Altro che Maurizio Sarri. Il sogno della Juventus si chiama Pep Guardiola. Dopo aver annunciato l'addio di Massimiliano Allegri, la società campione d'Italia ha infatti intenzione di provare a giocarsi tutte le sue carte per convincere il tecnico spagnolo a trasferirsi in Italia. Come riportato dall'emittente iberica "Onda Cero", nelle scorse ore Fabio Paratici avrebbe addirittura incontrato il manager del Manchester City a Palazzo Parigi: lussuoso hotel milanese, già sede operativa dei bianconeri durante il calciomercato.

Perché Guardiola potrebbe accettare la Juventus

Pep Guardiola, presente nel capoluogo lombardo per un evento benefico, si sarebbe dunque fermato a parlare con il dirigente della Juventus: un dialogo dai contorni top secret, che potrebbe però aver avuto come tema centrale un potenziale coinvolgimento del catalano nel progetto juventino per la prossima stagione. Nonostante le recenti dichiarazioni del diretto interessato, l'ipotesi di un addio al City di Pep Guardiola non è poi così impossibile. Il fatto che non abbia ancora firmato il rinnovo di contratto, e la possibilità che il Fair Play Finanziario dell'Uefa bastoni pesantemente la società inglese (che rischia anche l'esclusione dalle coppe), sono infatti due "dettagli" di non poco conto che regalano un po' di speranza a tutti i tifosi della Juventus.

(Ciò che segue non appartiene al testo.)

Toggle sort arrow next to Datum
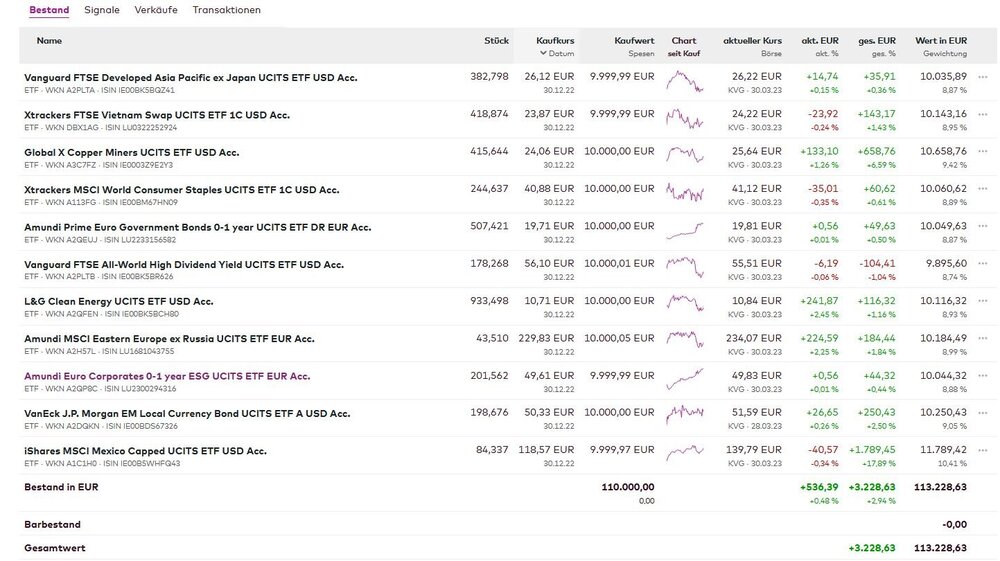This screenshot has width=1000, height=561. pyautogui.click(x=544, y=53)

Quando sarebbe nata l'idea Guardiola

La pazza idea bianconera di mettersi sulle tracce del 48enne tecnico catalano, pare sia nata all'indomani della bruciante sconfitta in Champions League con l'Atletico Madrid. Dopo la trasferta del Wanda Metropolitano, Andrea Agnelli (insieme a Nedved e Paratici) avrebbe infatti deciso di puntare sul "padre del Tiki-Taka" e chiudere l'esperienza quinquennale con Massimiliano Allegri. Un piano portato avanti in marzo, grazie ai primi presunti approcci con l'entourage del tecnico, e successivamente in aprile quando la Juventus avrebbe avuti un contatto diretto con l'ex allenatore del Barcellona. Il tutto sotto lo sguardo interessato di Cristiano Ronaldo: primo sponsor di Guardiola, al quale avrebbe già fatto arrivare il suo parere favorevole attraverso il suo procuratore Jorge Mendes.